I know some of the older (med to high-end?) flatbed scanners uses linear CCD sensors, the scanner that I have and most modern cheapo scanners use CIS. Does anyone have experience using CIS as the sensor in a Line Scan Camera? I took apart the scanning module on my HP Photosmart C4680 and the CIS is way smaller than I thought, not entirely sure how CIS works. From goolging I found plenty of USB Barcode scanners 100+ scan rate that use CCD sensors (or so they claim) from the low $30, and one Line Scan Camera from Parallax that features 128 pixels for under $50, however they don't seem to have the specs that I am looking for.

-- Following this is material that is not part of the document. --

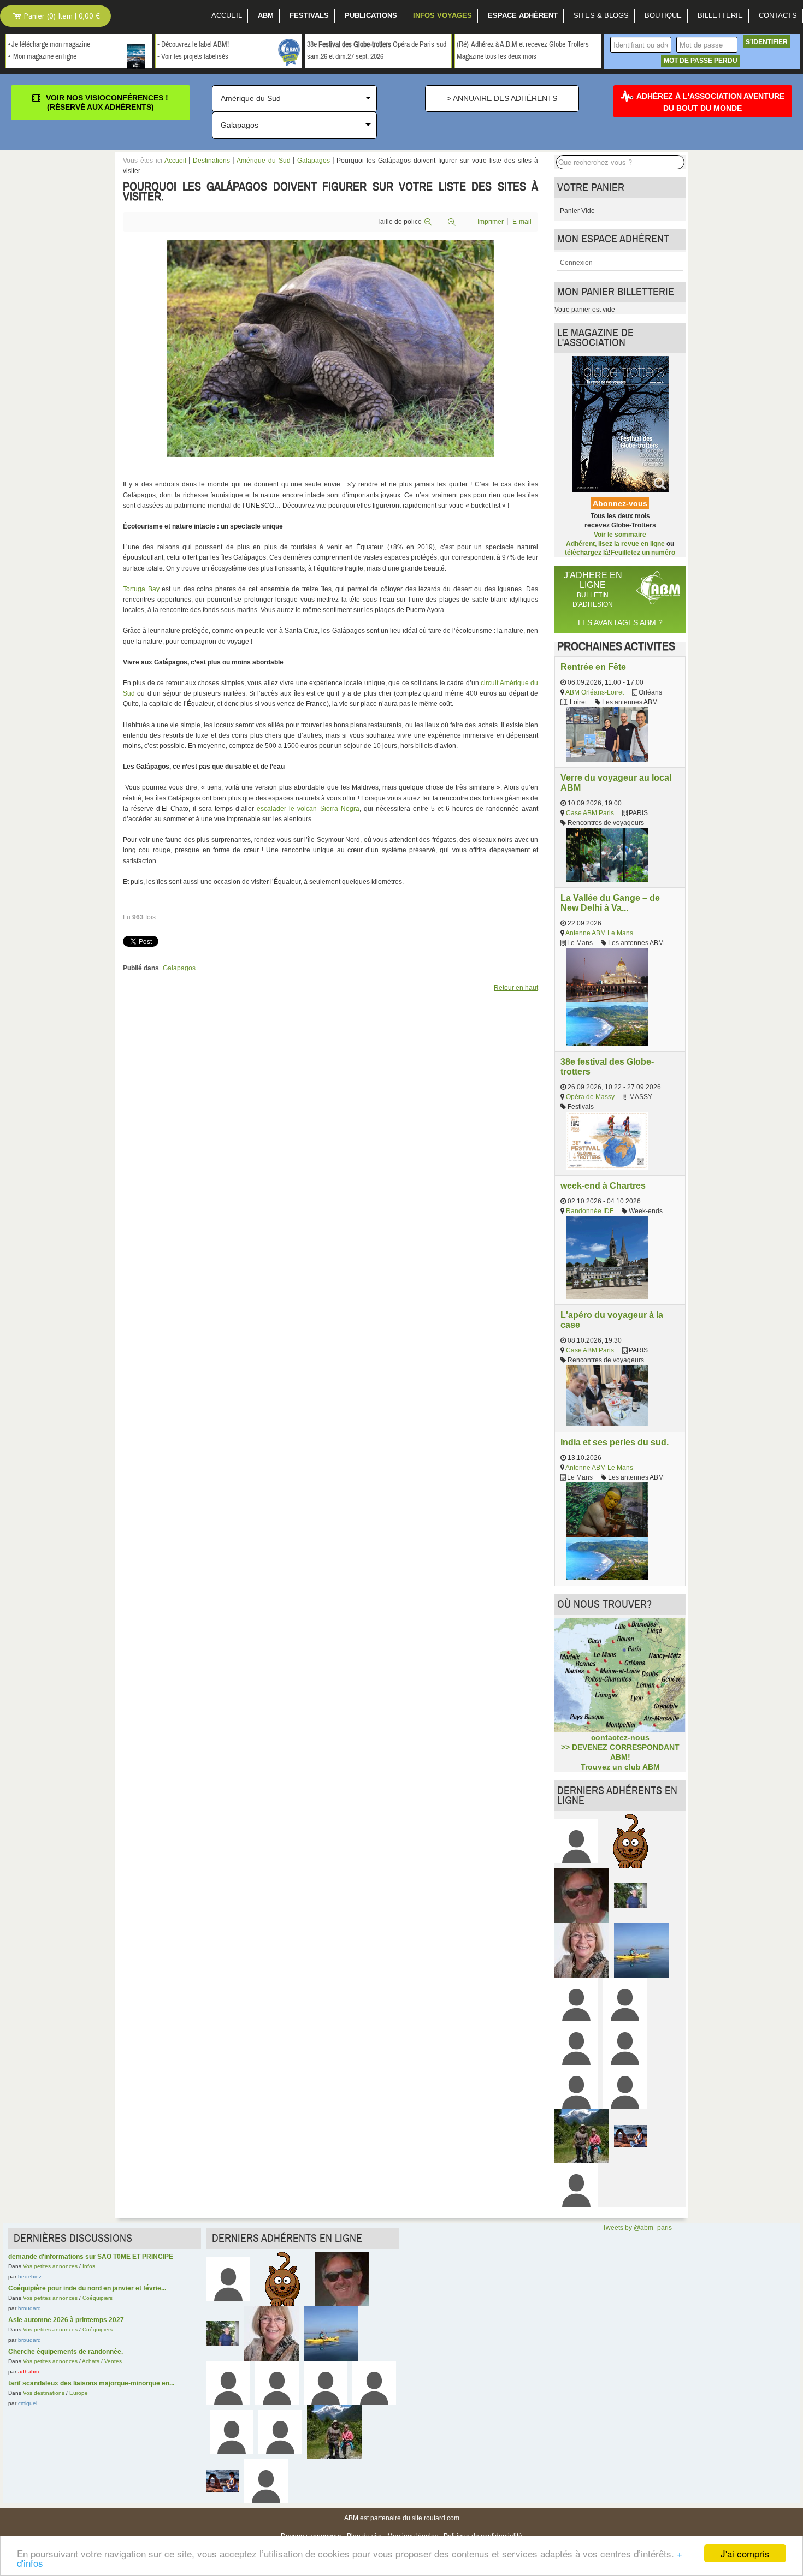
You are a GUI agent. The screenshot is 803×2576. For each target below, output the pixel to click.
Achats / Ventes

If you have experience tweaking these devices please help, maybe they do have the specs that I'm looking for and all I need to do is to tweak them, which I don't know how.
And then comes the Mount Everest price gap with the industrial types that cost $1300 upward to $3000+ which supersede my needs.

The specification for the Linear CCD sensor/driver that I am looking for: it sounds like I need an older laser fax machine/copier/scanner but instead I want a higher resolution out of it.
- 8 bit grey scale per pixel, no color needed
- Adjustable exposure time down to 1 ms or less => want to achieve a scan rate 1000+ scans/second (Eventually I want to achieve 10k rate)
- Pixel size around 14 micron x 14 micron or less (the physical size is important in my case, I am using laser with this)
- 1024 pixels horizontal * 1 pixel line, the higher the better (Eventually I want to find a 4096)
Here are the Analog to Digital signal processing part and conversion requirement and then some questions, sorry for the amateurish/quite possibly rubbish wording.
- So an 8 bit greyscale image processor means 256 grey levels per pixel right? Instead just output a number between 0 – 255, I have an extra objective:
I want to be able to compare the numbers and then output a number (coefficient) based on which pixel received the highest number (highest light intensity). Let’s say pixel 1 after signal processing received a number of 240 and it is the highest relative to that particular scan, then the processor would output 1. If the highest intensity is at pixel 35, the processor would output 35. In one second, I want the processor to be able to output 1000+ coefficients based on the above logic.
I want Arduino to do the extra step using the digital 0-255 values from the processor? I imagine Arduino would need some memory for these operations? Is it enough?
- Processing capability should probably around the same or exceed the scan rate?
- What is the realistic amount of memory for storing the processed sequential 0-255 values on the processor chip, under my budget?
The last question, is Arduino a best fit for this project? I just want my Arduino to send the digital signal back to my PC, and some light processing
- Arduino to turn On/Off the components
- Arduino to receive data from the CCD Image processor
- Arduino to process the data and assign the corresponding coefficient per scan
- Arduino to send the resulting coefficients to my computer
Note: I have seen some industrial Linear CCD camera that cost a fortune, that's precisely the reason why I want to challenge myself with this engineering project and help others who'll come into this thread in the future to build the device themselves. So, no corporate product advertising + trolling please, please don't just tell me you can't build it, be so kind to give detailed & logical reasons instead of "just because".